The plans of the western G7 states and the EU will now be advanced “quickly and expeditiously,” Scholz said on Wednesday after a meeting with British Prime Minister Keir Starmer. He also spoke with the President of the European Commission about how large Europe’s share should be. “Everyone there is very far advanced,” he stressed. This is being coordinated closely with the US government. “The same applies, of course, to the inclusion of all those who also want to make a contribution as part of our G7 decision, Great Britain, Canada and Japan.” He would be happy if other states joined in, Scholz said. The technical requirements would be clarified “soon.” The G7 and the EU had agreed that income from frozen Russian assets in the West should be used to grant Ukraine a loan of up to 50 billion dollars to buy weapons. Recently, doubts had been raised as to whether the instrument would be available by 2025.

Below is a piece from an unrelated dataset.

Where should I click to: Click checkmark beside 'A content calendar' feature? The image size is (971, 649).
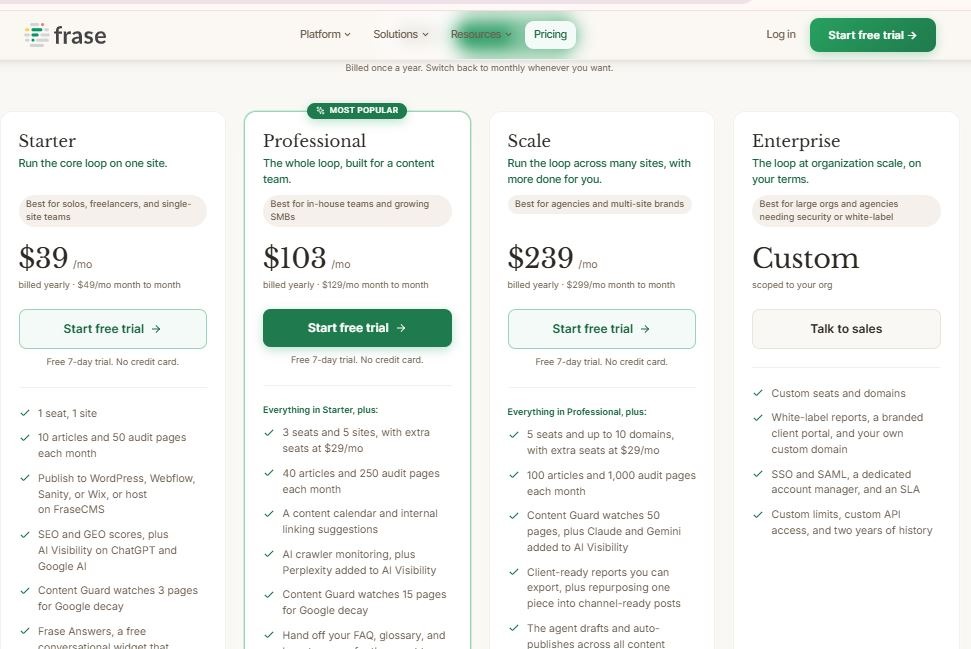coord(269,514)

Both Scholz and Starmer confirmed that they would support Ukraine financially, politically and militarily for as long as it was necessary in the defensive struggle against Russia. In response to Ukrainian President Volodymyr Zelensky’s demand that Western states should abandon their restrictions on the use of supplied weapons on targets in Russia, Scholz only said that nothing had changed in the German position.
(Report by Andreas Rinke; edited by Sabine Ehrhardt. If you have any questions, please contact our editorial team at berlin.newsroom@thomsonreuters.com (for politics and economics) or frankfurt.newsroom@thomsonreuters.com (for companies and markets).)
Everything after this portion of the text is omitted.